WHAT YOU NEED TO DO |
Rewrite the items below as a numbered list, leaving out the blank lines.

GIVEN ENTRIES |
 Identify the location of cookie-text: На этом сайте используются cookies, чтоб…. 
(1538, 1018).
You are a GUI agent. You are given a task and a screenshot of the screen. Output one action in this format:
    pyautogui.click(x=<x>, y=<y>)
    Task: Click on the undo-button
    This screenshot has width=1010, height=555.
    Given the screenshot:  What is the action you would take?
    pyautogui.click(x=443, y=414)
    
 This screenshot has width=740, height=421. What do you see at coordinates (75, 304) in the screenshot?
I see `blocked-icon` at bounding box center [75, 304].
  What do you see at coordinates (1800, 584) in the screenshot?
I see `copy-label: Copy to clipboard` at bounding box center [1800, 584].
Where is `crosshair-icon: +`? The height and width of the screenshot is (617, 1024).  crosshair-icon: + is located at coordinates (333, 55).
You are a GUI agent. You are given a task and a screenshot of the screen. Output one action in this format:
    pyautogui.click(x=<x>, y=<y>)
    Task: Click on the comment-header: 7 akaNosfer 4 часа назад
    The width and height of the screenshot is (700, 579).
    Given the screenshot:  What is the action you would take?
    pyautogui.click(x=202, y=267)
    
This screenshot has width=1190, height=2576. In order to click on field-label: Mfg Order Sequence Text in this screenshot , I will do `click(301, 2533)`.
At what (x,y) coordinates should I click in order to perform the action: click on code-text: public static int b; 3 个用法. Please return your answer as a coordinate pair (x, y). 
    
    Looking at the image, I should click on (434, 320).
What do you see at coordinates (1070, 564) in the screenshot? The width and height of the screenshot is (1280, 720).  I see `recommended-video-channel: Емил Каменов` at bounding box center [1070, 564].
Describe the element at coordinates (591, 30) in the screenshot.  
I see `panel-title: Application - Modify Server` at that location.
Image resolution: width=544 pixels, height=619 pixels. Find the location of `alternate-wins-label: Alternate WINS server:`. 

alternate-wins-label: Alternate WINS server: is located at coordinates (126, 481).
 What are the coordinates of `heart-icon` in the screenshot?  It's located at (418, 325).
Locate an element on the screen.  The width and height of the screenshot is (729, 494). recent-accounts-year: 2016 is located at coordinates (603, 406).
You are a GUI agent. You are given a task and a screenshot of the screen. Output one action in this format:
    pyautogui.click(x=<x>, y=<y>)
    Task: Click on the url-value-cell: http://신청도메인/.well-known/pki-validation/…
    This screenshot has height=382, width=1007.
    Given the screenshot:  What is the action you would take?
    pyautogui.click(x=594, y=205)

ANSWER SPACE |
1.  Identify the location of cookie-text: На этом сайте используются cookies, чтоб…. 
2. (1538, 1018).
3. You are a GUI agent. You are given a task and a screenshot of the screen. Output one action in this format:
4.     pyautogui.click(x=<x>, y=<y>)
5.     Task: Click on the undo-button
6.     This screenshot has width=1010, height=555.
7.     Given the screenshot:  What is the action you would take?
8.     pyautogui.click(x=443, y=414)
9.  This screenshot has width=740, height=421. What do you see at coordinates (75, 304) in the screenshot?
10. I see `blocked-icon` at bounding box center [75, 304].
11.   What do you see at coordinates (1800, 584) in the screenshot?
12. I see `copy-label: Copy to clipboard` at bounding box center [1800, 584].
13. Where is `crosshair-icon: +`? The height and width of the screenshot is (617, 1024).  crosshair-icon: + is located at coordinates (333, 55).
14. You are a GUI agent. You are given a task and a screenshot of the screen. Output one action in this format:
15.     pyautogui.click(x=<x>, y=<y>)
16.     Task: Click on the comment-header: 7 akaNosfer 4 часа назад
17.     The width and height of the screenshot is (700, 579).
18.     Given the screenshot:  What is the action you would take?
19.     pyautogui.click(x=202, y=267)
20. This screenshot has width=1190, height=2576. In order to click on field-label: Mfg Order Sequence Text in this screenshot , I will do `click(301, 2533)`.
21. At what (x,y) coordinates should I click in order to perform the action: click on code-text: public static int b; 3 个用法. Please return your answer as a coordinate pair (x, y). 
22.     Looking at the image, I should click on (434, 320).
23. What do you see at coordinates (1070, 564) in the screenshot? The width and height of the screenshot is (1280, 720).  I see `recommended-video-channel: Емил Каменов` at bounding box center [1070, 564].
24. Describe the element at coordinates (591, 30) in the screenshot.  
25. I see `panel-title: Application - Modify Server` at that location.
26. Image resolution: width=544 pixels, height=619 pixels. Find the location of `alternate-wins-label: Alternate WINS server:`. 
27. alternate-wins-label: Alternate WINS server: is located at coordinates (126, 481).
28.  What are the coordinates of `heart-icon` in the screenshot?  It's located at (418, 325).
29. Locate an element on the screen.  The width and height of the screenshot is (729, 494). recent-accounts-year: 2016 is located at coordinates (603, 406).
30. You are a GUI agent. You are given a task and a screenshot of the screen. Output one action in this format:
31.     pyautogui.click(x=<x>, y=<y>)
32.     Task: Click on the url-value-cell: http://신청도메인/.well-known/pki-validation/…
33.     This screenshot has height=382, width=1007.
34.     Given the screenshot:  What is the action you would take?
35.     pyautogui.click(x=594, y=205)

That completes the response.